Заметив, что при последних словах Недобыл резко выпрямился, а его загорелое молодое лицо омрачилось, Шарлих повернулся к нему, желая таким образом втянуть и его в разговор:
— Ты не согласен со мной, Недобыл?
3
Мартин к этому времени уже несколько освоился в непривычной роскоши, какой ему представлялся салон Лизы. На первых порах он не знал, куда девать глаза, потому что, куда бы он ни посмотрел, всюду натыкался взглядом на пышный сиреневый бюст пани Валентины, которая усердно хлопотала вокруг гостей, шурша шелковой юбкой; это обстоятельство особенно конфузило Мартина, так как ему казалось, будто все смотрят в направлении его взглядов и подозревают его в том, что он нарочно пялит глаза на красивую даму. Но теперь он открыл другую точку, притягивавшую его взоры, хотя она и была совершенно невинной и безопасной: справа от двери, ведшей в соседнюю комнату, висела на стене потемневшая картина, изображавшая какой-то замок, а в башню замка были вставлены настоящие часики с эмалированным циферблатом. На этот-то блестящий белый циферблат и поглядывал Мартин, как на надежный ориентир, как на дружелюбно мерцающую звездочку посреди враждебных туч.

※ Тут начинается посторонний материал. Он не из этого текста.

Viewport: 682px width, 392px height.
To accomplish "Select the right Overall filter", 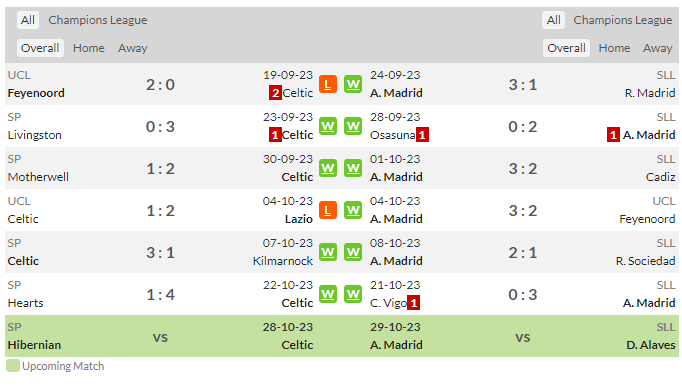I will tap(566, 48).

Мартина успокаивало и придавало ему смелости то, что сидящие тут солидные горожане обнаружили способность так же спорить и ссориться, как, бывало, ссорились гимназисты в Клементинуме во время богословских диспутов, и что доктор Шарлих, тактично-внимательный к нему, только что назвал его представителем важной отрасли экономики — транспорта, тем самым приравняв его к Смолику, Борну и доктору Легату. И эти вовремя обращенные к нему слова Шарлиха позволили ему выразить мысль, которую он составил в голове, когда речь шла еще об извозном ремесле, и которую он тогда не успел высказать.
— Да, шутка сказать железная дорога, — нерешительно заговорил он, густо краснея. — Только эта самая дорога, этот, как его называют, пароход, одним выгоден, а других разоряет. Взять хотя нас. С тех самых пор, как к нам, в Рокицаны, протянули железную дорогу, то есть этот самый пароход, нашему делу конец пришел. Начисто конец. Правда, мы все еще возим, особливо батюшка уперся, что надо возить, что это наша, не знаю, миссия, что ли, и надо, мол, держаться во что бы то ни стало, а только теперь уже не то, что прежде, куда! Главное, пассажиров больше возить не приходится, а это была самая доходная статья! Пока что бьемся кое-как, но что будет через полгода-год — не знаю.